The four modules of the Chang’e 5 spacecraft are expected be sent into space Tuesday aboard a massive Long March-5 rocket from the Wenchang launch centre along the coast of the southern island province of Hainan, according to a NASA description of the mission.

The secretive Chinese National Space Administration has only said that a launch is scheduled for late November.

The mission’s key task is to drill 2 metres (almost 7 feet) beneath the moon’s surface and scoop up about 2 kilograms (4.4 pounds) of rocks and other debris to be brought back to Earth, according to NASA. That would the first opportunity scientists have had to study newly obtained lunar material since the American and Russian missions of the 1960s and 1970s.

The mission is “indeed challenging,” but China has already landed twice on the moon with its Chang’e 3 and Chang’e 4 missions, and showed with a 2014 Chang’e 5 test mission that it can navigate back to Earth, re-enter and land a capsule, said Jonathan McDowell, an astronomer at the Harvard-Smithsonian Center for Astrophysics. All that’s left is to show it can collect samples and take off again from the moon, McDowell said.

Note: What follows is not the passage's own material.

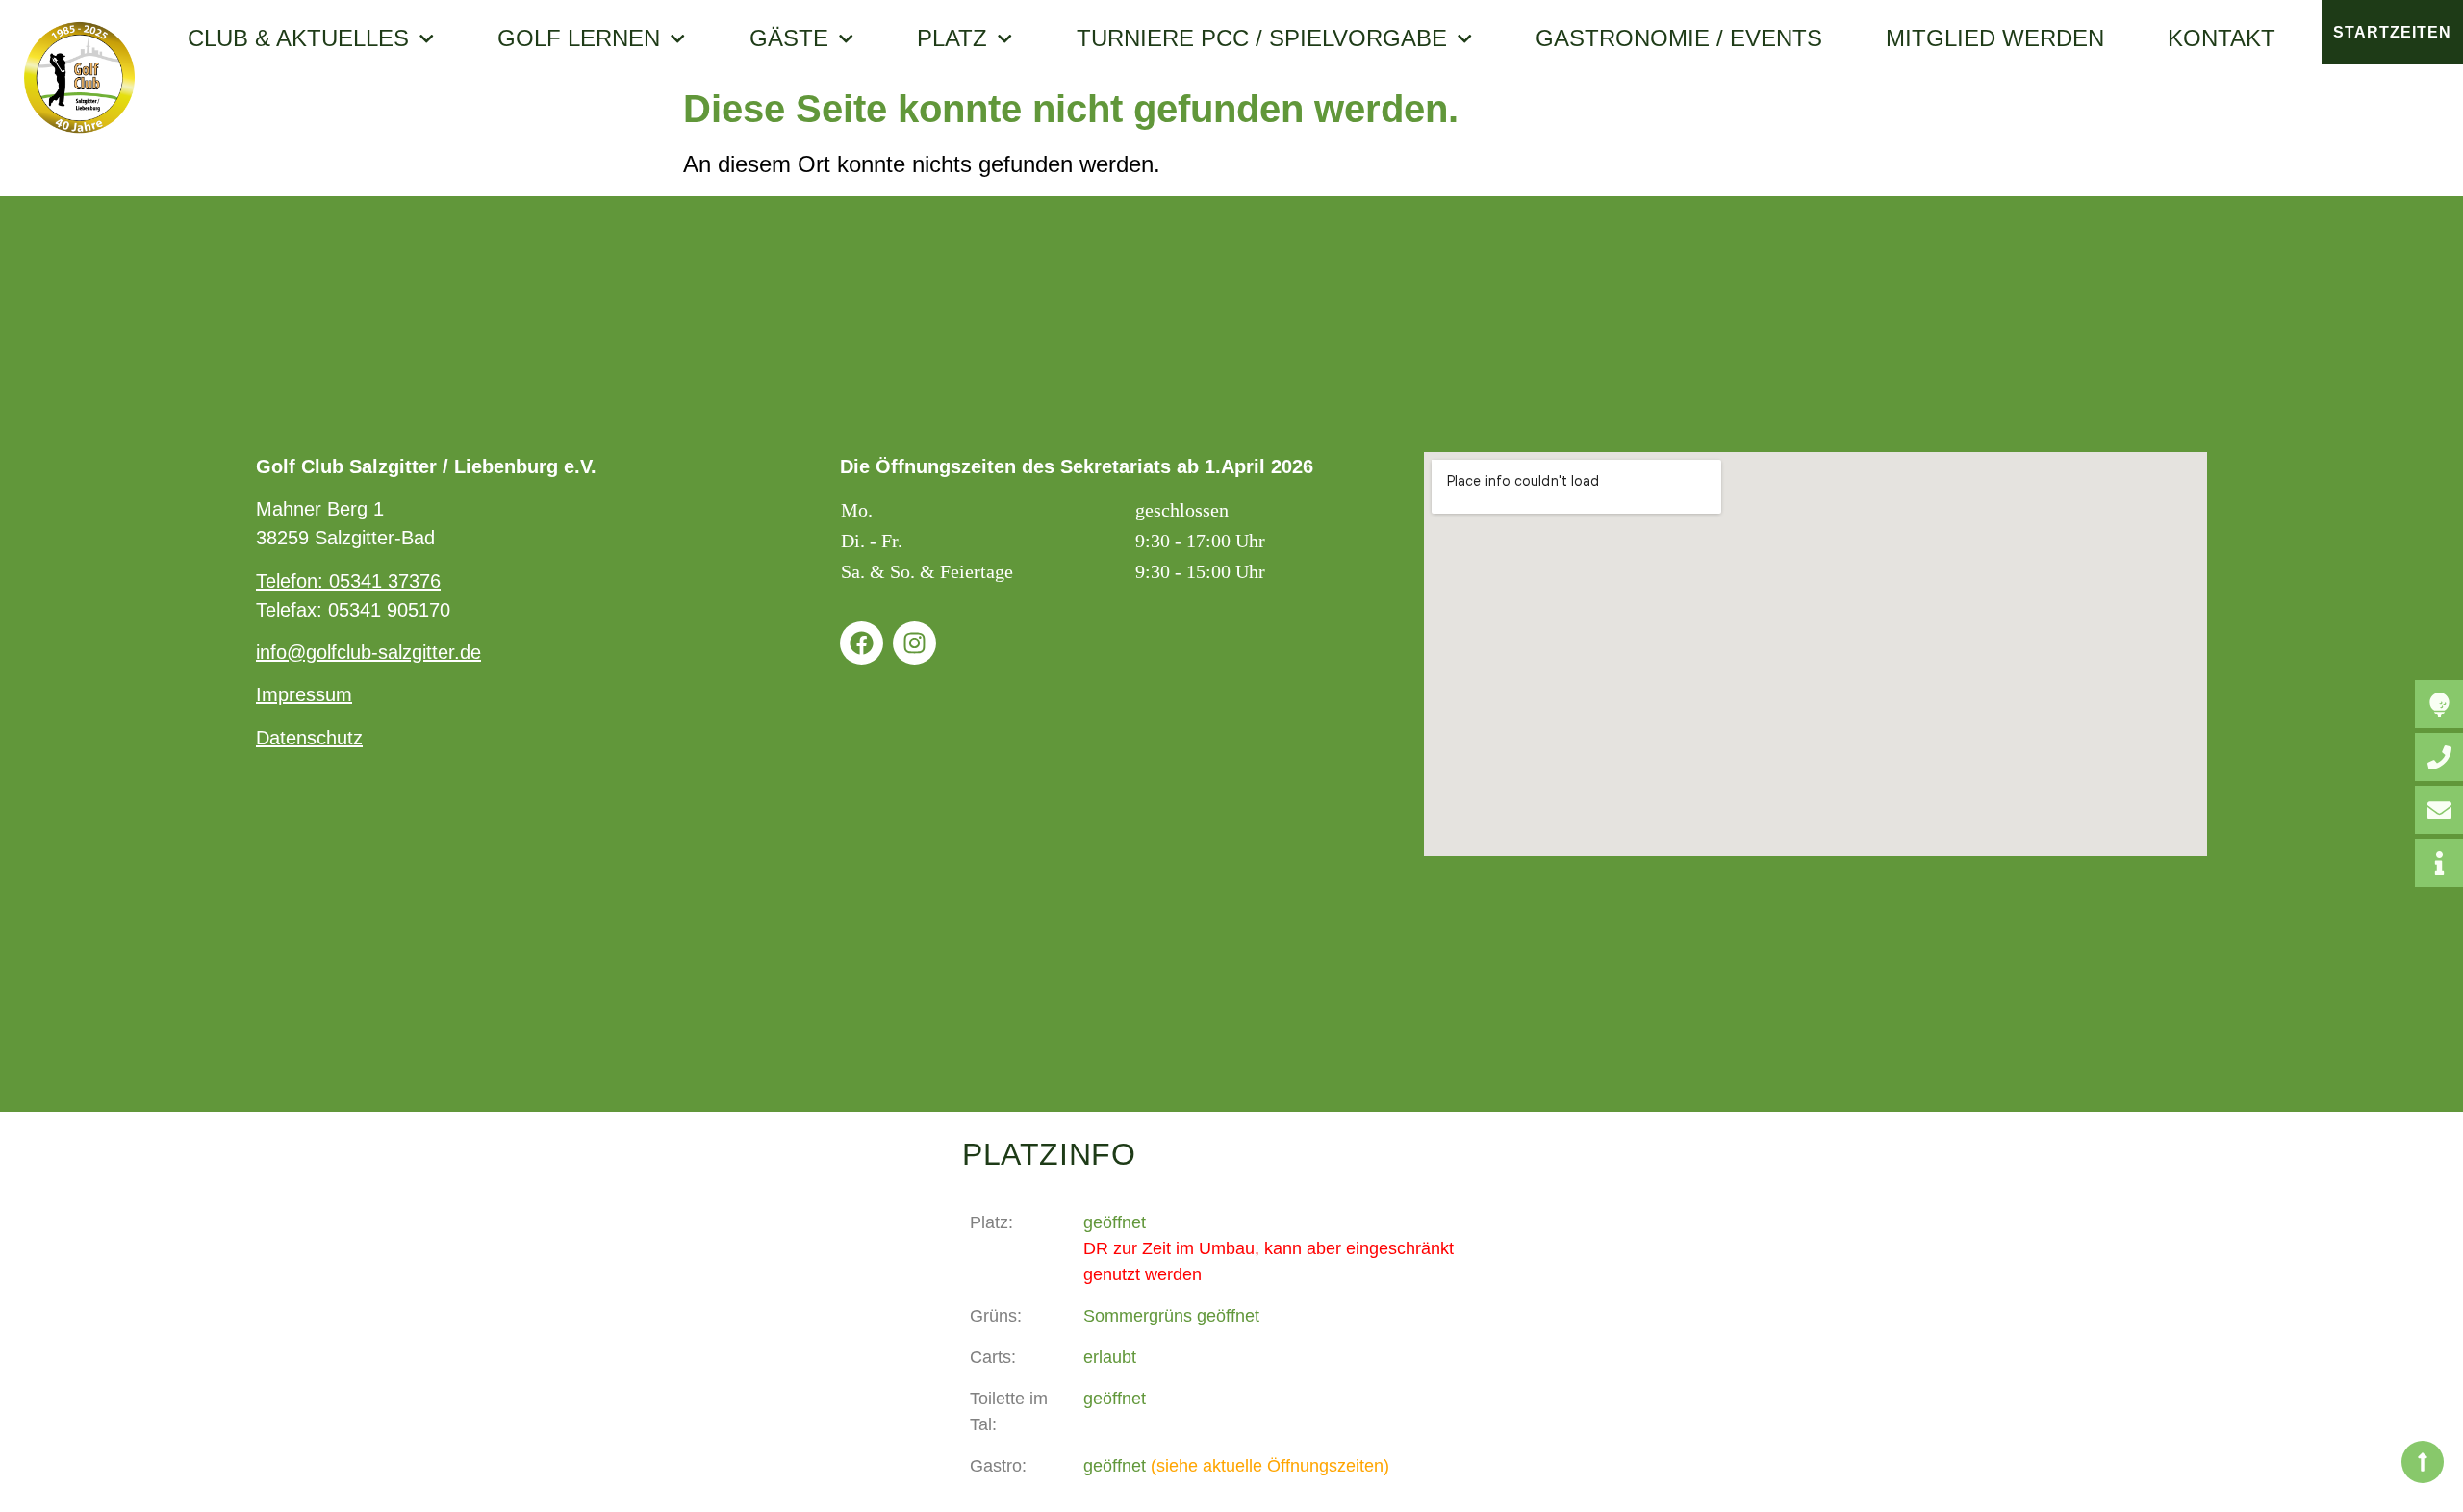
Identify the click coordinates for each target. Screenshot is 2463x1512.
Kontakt (2221, 38)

Such experience is growing in value with more and more countries conducting asteroid sample returns and considering Mars sample returns, McDowell said.

After making the three-day trip from Earth, the Chang’e 5 lander’s time on the moon is scheduled to be short and sweet. It can only stay one lunar daytime, or about 14 days, because it lacks the radioisotope heating units that China’s current lunar rover, the Chang’e 4, possesses to withstand the moon’s freezing nights.

Launched as a single space craft, Chang’e 5 is actually composed of a lander, ascender, service module and return capsule.

The lander will dig for materials with its drill and robotic arm and transfer them to the ascender, which will lift off from the moon and dock with the service capsule. The materials will then be moved to the return capsule for the trip home to earth.